-- BEGIN Text block --

Repository: https://github.com/isaac-for-healthcare/i4h-workflows

SO-ARM Starter Workflow

🔬 Overview

The SO-ARM Starter Workflow demonstrates autonomous surgical instrument handling with the SO-ARM101 robotic arm and an NVIDIA GR00T N1.5 vision-language policy. You can collect teleoperation data in NVIDIA Isaac Sim or on real hardware, train or fine-tune the policy on your data, and then deploy to simulation or a physical SO-ARM101.

The SO-ARM Starter workflow consists of three main phases: data collection, model training, and policy deployment. Each phase can be run independently or as part of a complete pipeline.

📋 Table of Contents

• 🔬 Overview
• Setup
• Hardware Requirements
• Software Requirements
• RTI Connext DDS Prerequisites
• Enable SO-ARM101 Serial Communication
• Set up the Real Scene (Optional)
• 🤖 Quick Start: Deploy the Default Policy in Simulation
• 🤖 Quick Start: Deploy the Default Policy to Real SO-ARM Hardware
• Guide: Collect Data with SO-ARM101 Leader or Keyboard
• 🎯 Guide: Fine-tune a Policy for SO-ARM101
• 🚀 Guide: Deploy a Custom Policy
• User Guide: Workflow CLI Commands
• 🛠️ Troubleshooting
• 📊 Latency Benchmarking
• References

Setup

Hardware Requirements

This workflow supports the following platforms:

Platform	Supports	Additional Notes
x86_64 Workstation	Simulation, training, and real deployment	Requires Intel or AMD CPU and NVIDIA GPU (Ampere or later) with ≥30GB GDDR6/HBM RAM
NVIDIA DGX Spark Workstation	Simulation, training, and real deployment	Append --docker-file=workflows/so_arm_starter/docker/dgx.Dockerfile to demo commands, or update the metadata dockerfile field
NVIDIA Jetson Thor	Deployment	Append --docker-file=workflows/so_arm_starter/docker/dgx.Dockerfile to demo commands, or update the metadata dockerfile field
NVIDIA Jetson Orin	Deployment	Append --docker-file=workflows/so_arm_starter/docker/orin.Dockerfile --as-root to demo commands, or update the metadata dockerfile field

• SO-ARM101 Robotic Arm Developer Kit: This 6-degree-of-freedom (6-DOF) manipulator provides the mechanical foundation for the SO-ARM Starter workflow. For detailed specifications and hardware recommendations, see the official SO‑ARM 101 hardware recommendations.

-- END Text block --

### Goal
What three main phases make up the workflow described on the SO-ARM Starter Workflow page?

-- BEGIN Dataset excerpts --

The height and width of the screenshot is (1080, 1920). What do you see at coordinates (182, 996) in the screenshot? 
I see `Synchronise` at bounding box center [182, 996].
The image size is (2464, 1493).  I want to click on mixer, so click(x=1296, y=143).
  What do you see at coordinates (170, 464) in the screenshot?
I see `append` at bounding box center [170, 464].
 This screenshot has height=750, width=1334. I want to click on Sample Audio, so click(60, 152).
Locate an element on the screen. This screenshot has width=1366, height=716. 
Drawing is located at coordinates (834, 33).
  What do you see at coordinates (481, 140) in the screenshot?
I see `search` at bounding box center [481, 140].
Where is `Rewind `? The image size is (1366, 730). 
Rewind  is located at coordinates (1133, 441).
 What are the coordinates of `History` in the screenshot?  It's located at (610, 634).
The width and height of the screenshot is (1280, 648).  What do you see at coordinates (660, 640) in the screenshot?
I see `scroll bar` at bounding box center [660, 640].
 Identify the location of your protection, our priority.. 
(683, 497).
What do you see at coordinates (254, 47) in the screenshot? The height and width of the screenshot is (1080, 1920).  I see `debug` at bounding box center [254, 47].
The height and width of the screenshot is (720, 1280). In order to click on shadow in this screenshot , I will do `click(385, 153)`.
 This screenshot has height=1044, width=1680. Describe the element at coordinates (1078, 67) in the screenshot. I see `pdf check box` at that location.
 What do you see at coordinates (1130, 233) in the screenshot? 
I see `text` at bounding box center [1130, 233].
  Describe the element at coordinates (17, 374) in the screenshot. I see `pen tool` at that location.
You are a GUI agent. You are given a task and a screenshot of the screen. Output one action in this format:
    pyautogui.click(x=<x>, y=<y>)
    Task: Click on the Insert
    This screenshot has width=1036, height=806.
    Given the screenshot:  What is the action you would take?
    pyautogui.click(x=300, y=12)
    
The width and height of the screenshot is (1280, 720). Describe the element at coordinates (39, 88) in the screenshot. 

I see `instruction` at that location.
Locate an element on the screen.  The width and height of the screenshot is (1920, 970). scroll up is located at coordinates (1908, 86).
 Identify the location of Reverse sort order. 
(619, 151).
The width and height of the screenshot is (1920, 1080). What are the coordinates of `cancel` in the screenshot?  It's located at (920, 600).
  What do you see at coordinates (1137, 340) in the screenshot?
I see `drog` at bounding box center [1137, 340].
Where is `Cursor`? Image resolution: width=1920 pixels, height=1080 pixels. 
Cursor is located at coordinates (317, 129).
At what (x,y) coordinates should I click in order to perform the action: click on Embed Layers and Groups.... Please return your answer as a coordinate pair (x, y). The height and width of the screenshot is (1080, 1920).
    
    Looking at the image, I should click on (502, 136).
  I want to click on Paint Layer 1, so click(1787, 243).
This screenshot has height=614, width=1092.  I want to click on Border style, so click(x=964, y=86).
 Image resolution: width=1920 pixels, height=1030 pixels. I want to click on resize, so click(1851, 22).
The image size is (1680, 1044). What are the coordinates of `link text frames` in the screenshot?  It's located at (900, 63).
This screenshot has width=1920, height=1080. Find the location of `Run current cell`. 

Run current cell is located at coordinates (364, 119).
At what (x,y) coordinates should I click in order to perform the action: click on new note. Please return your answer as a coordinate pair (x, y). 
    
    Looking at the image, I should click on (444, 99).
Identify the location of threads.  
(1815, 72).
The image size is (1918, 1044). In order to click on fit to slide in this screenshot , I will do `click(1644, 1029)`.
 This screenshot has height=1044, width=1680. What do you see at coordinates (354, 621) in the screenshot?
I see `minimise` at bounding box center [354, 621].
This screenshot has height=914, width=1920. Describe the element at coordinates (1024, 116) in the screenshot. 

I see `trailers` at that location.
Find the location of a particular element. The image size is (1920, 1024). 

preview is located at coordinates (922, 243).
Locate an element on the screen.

-- END Dataset excerpts --

### Finished task
Data collection, model training, and policy deployment.